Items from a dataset
========================
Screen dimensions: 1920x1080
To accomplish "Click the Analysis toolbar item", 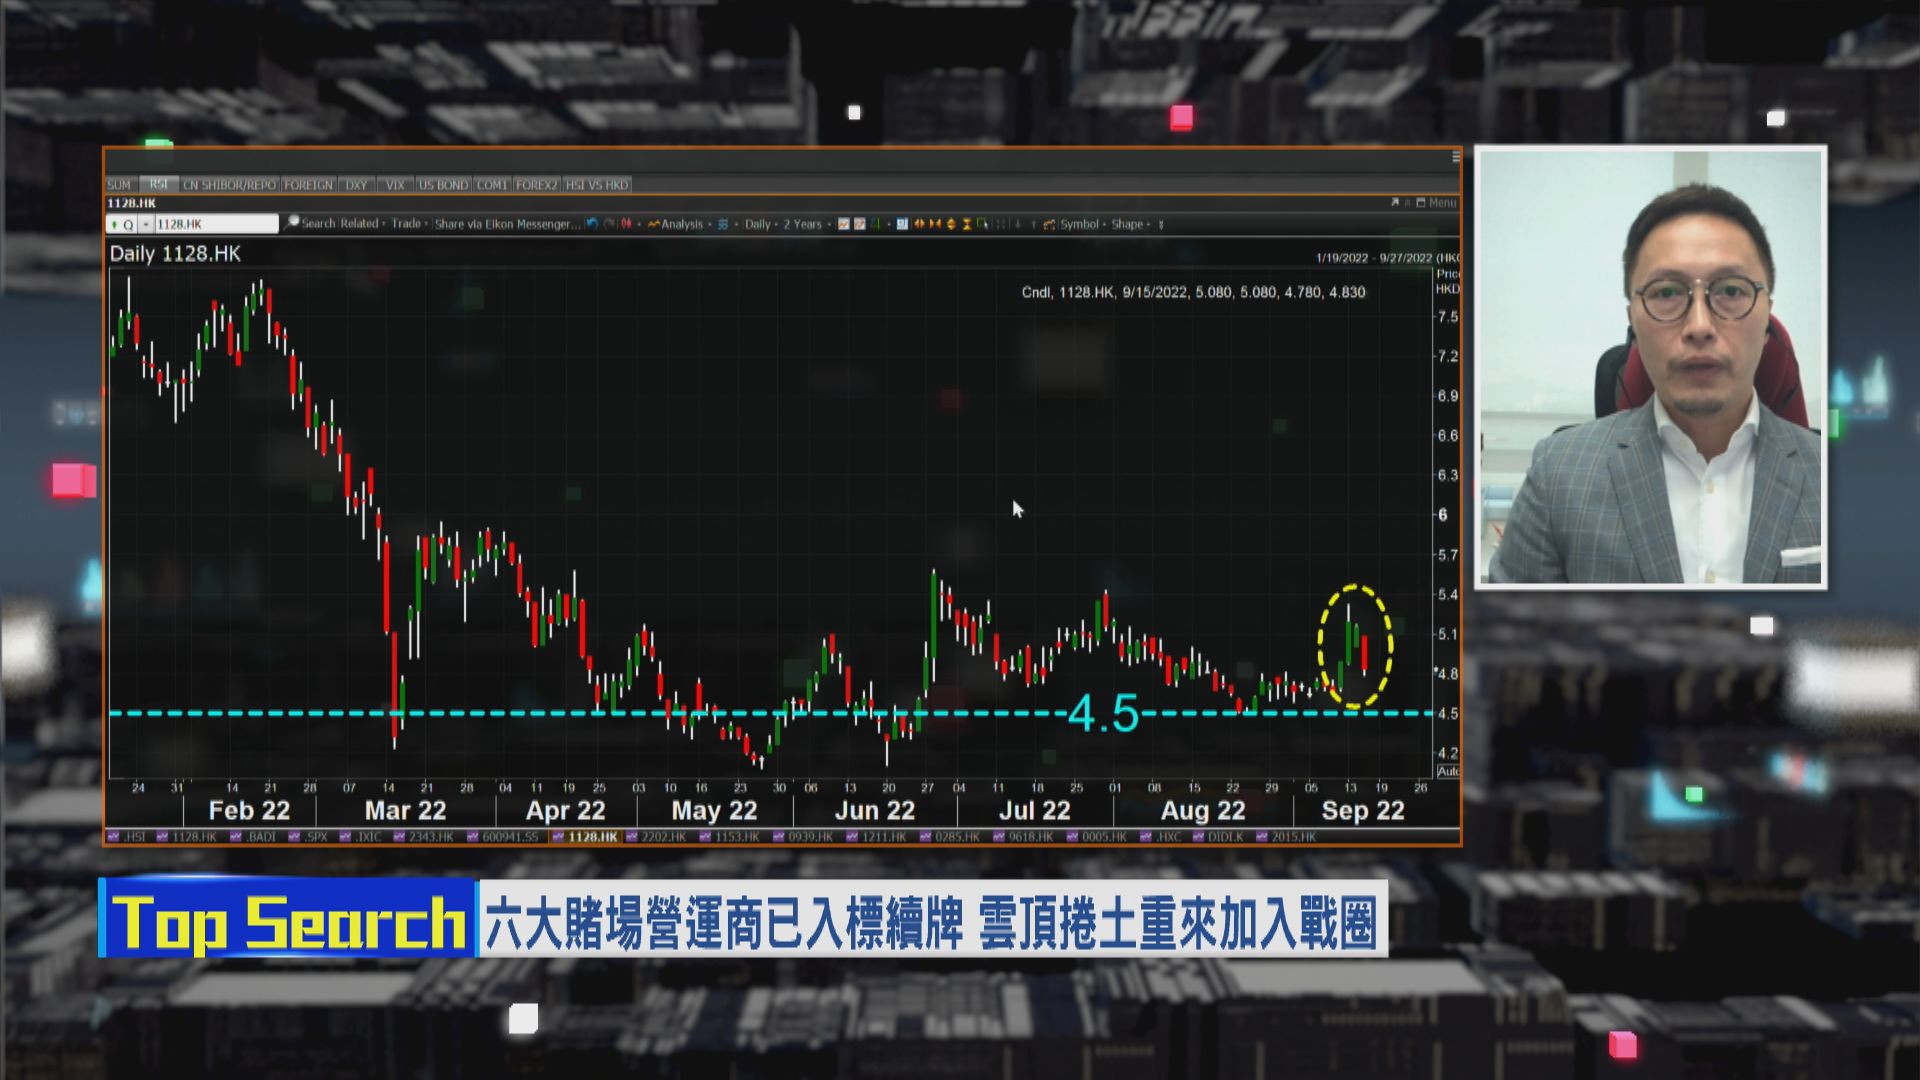I will 681,224.
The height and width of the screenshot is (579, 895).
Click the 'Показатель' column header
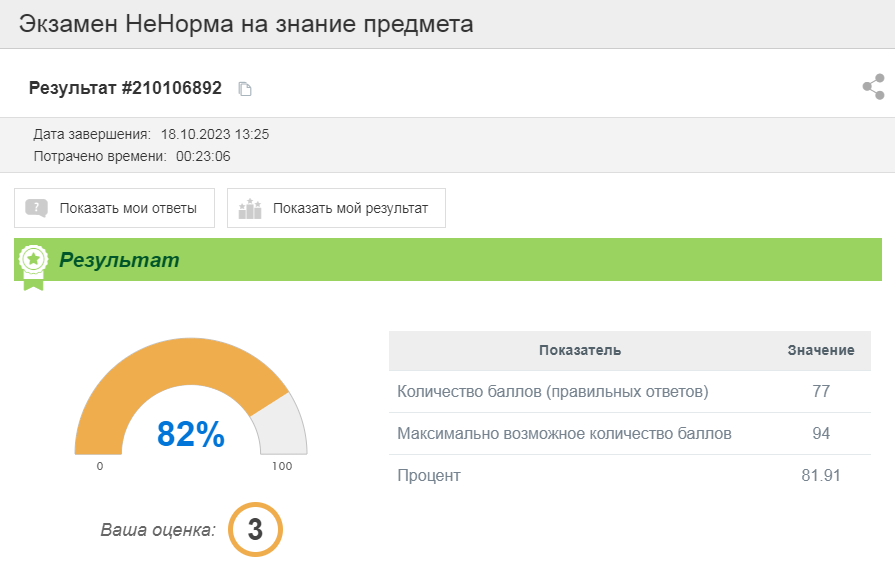point(580,350)
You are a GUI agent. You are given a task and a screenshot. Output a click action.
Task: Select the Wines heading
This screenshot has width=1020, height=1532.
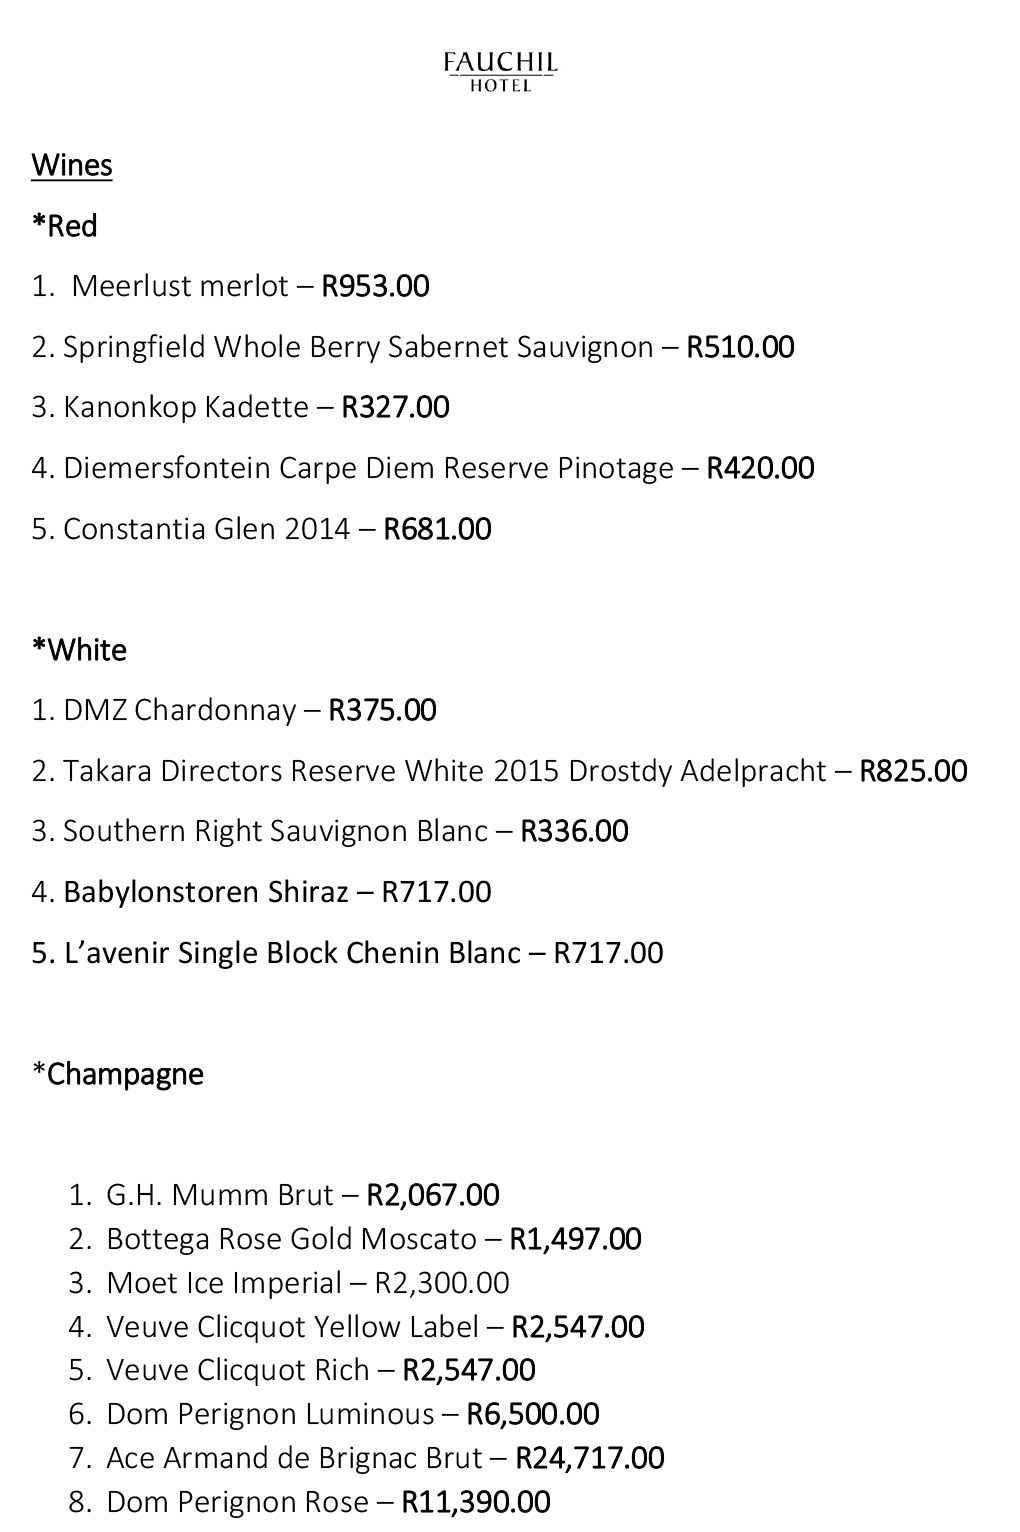pos(72,165)
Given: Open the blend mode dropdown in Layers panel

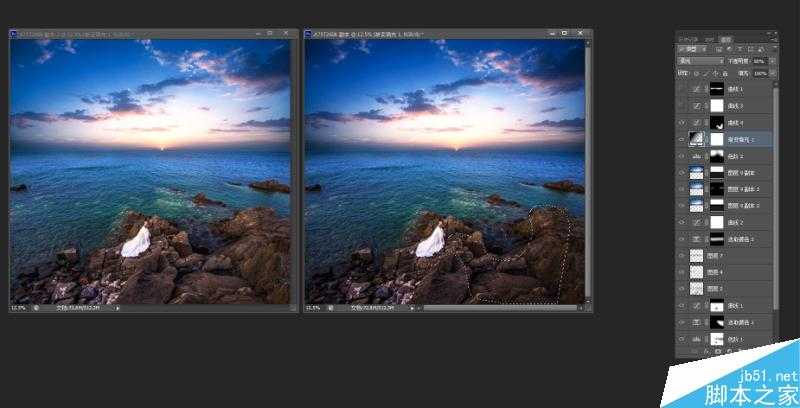Looking at the screenshot, I should coord(700,61).
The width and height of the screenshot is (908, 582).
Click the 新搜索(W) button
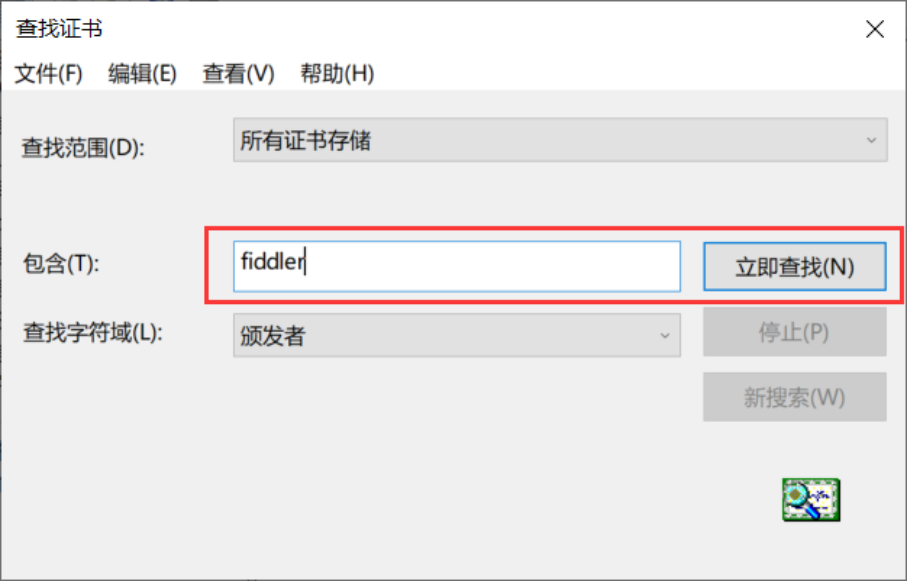(794, 397)
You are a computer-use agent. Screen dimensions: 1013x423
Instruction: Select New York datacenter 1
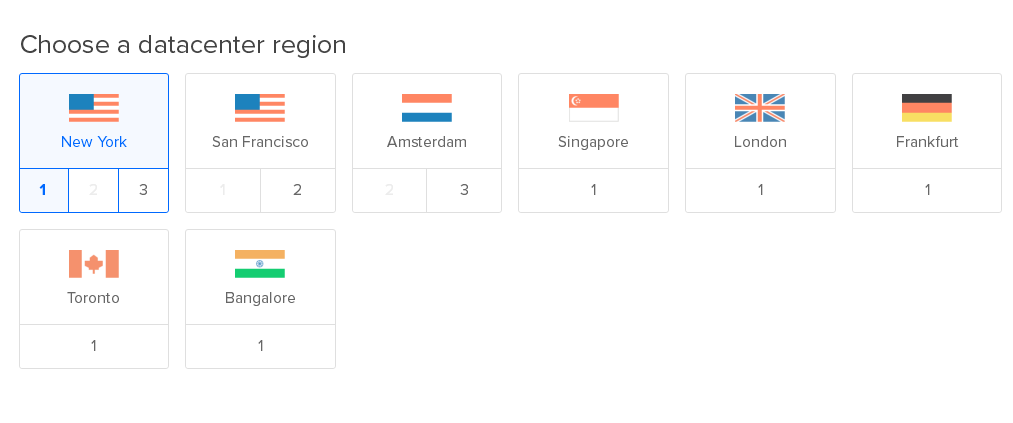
========================
▶ Required task
Repeat word for word the lines from the one containing "The height and" through the final line above, leaving the pictures out of your answer.

▶ Finished task
The height and width of the screenshot is (579, 895).
Click the 'Показатель' column header
point(580,350)
You are a GUI agent. You are given a task and a screenshot. Output a click action.
Task: Select the Wines heading
This screenshot has width=1020, height=1532.
pos(72,165)
Given: Open the blend mode dropdown in Layers panel

Looking at the screenshot, I should coord(700,61).
The width and height of the screenshot is (908, 582).
Click the 新搜索(W) button
(794, 397)
You are a computer-use agent. Screen dimensions: 1013x423
Instruction: Select New York datacenter 1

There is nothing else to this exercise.